■ Instructions for the task
Leaving out the images, please output every entry exactly as it appears.

Source data
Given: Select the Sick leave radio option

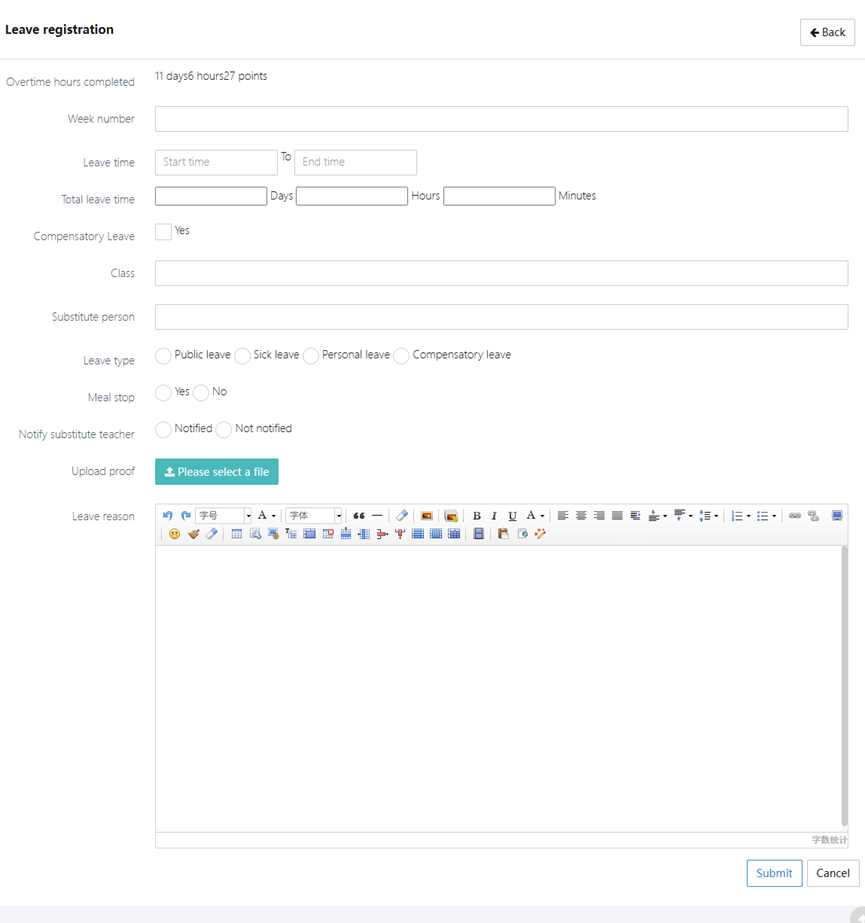Looking at the screenshot, I should 243,356.
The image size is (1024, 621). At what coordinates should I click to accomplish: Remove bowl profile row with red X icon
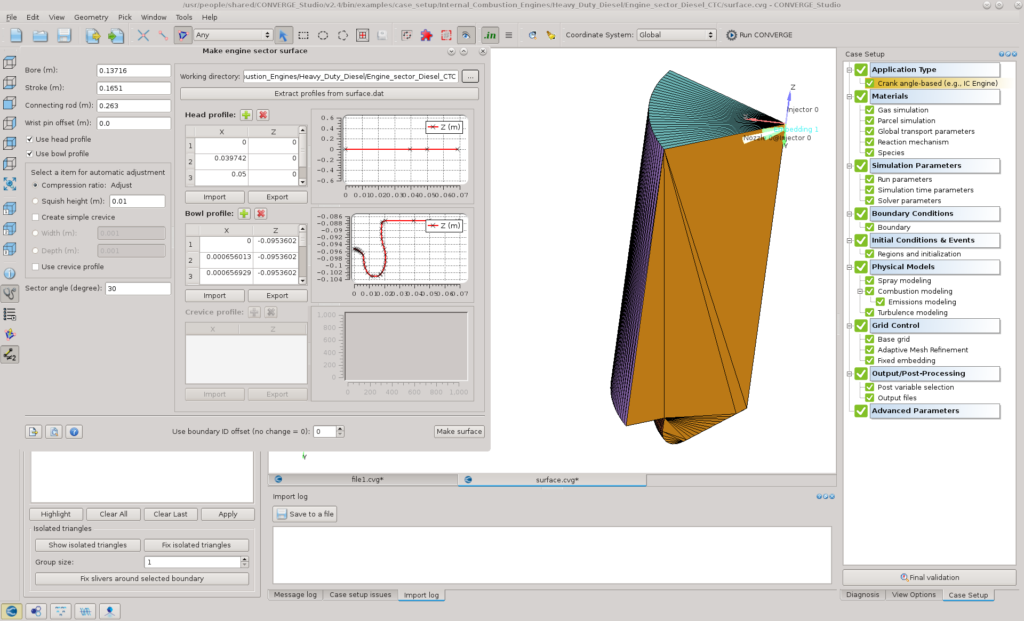point(261,214)
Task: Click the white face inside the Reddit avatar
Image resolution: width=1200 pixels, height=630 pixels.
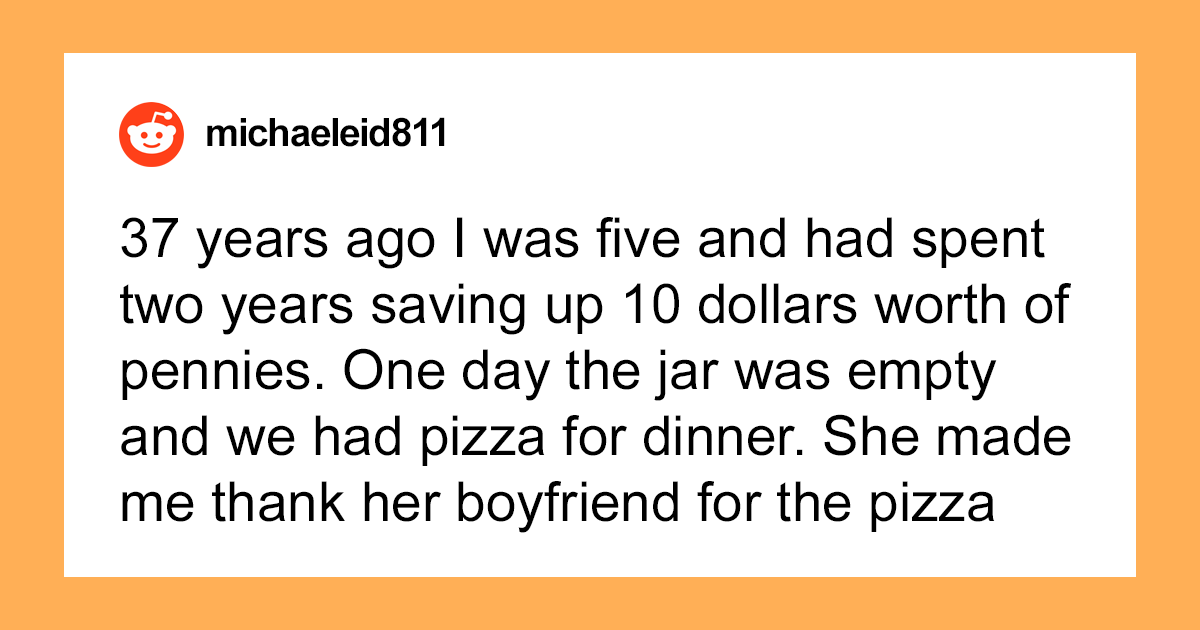Action: (152, 139)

■ Output of the exercise
Given: Select the Sick leave radio option

Looking at the screenshot, I should 243,356.
The image size is (1024, 621). At what coordinates should I click to accomplish: Remove bowl profile row with red X icon
point(261,214)
Task: Click the white face inside the Reddit avatar
Image resolution: width=1200 pixels, height=630 pixels.
Action: (152, 139)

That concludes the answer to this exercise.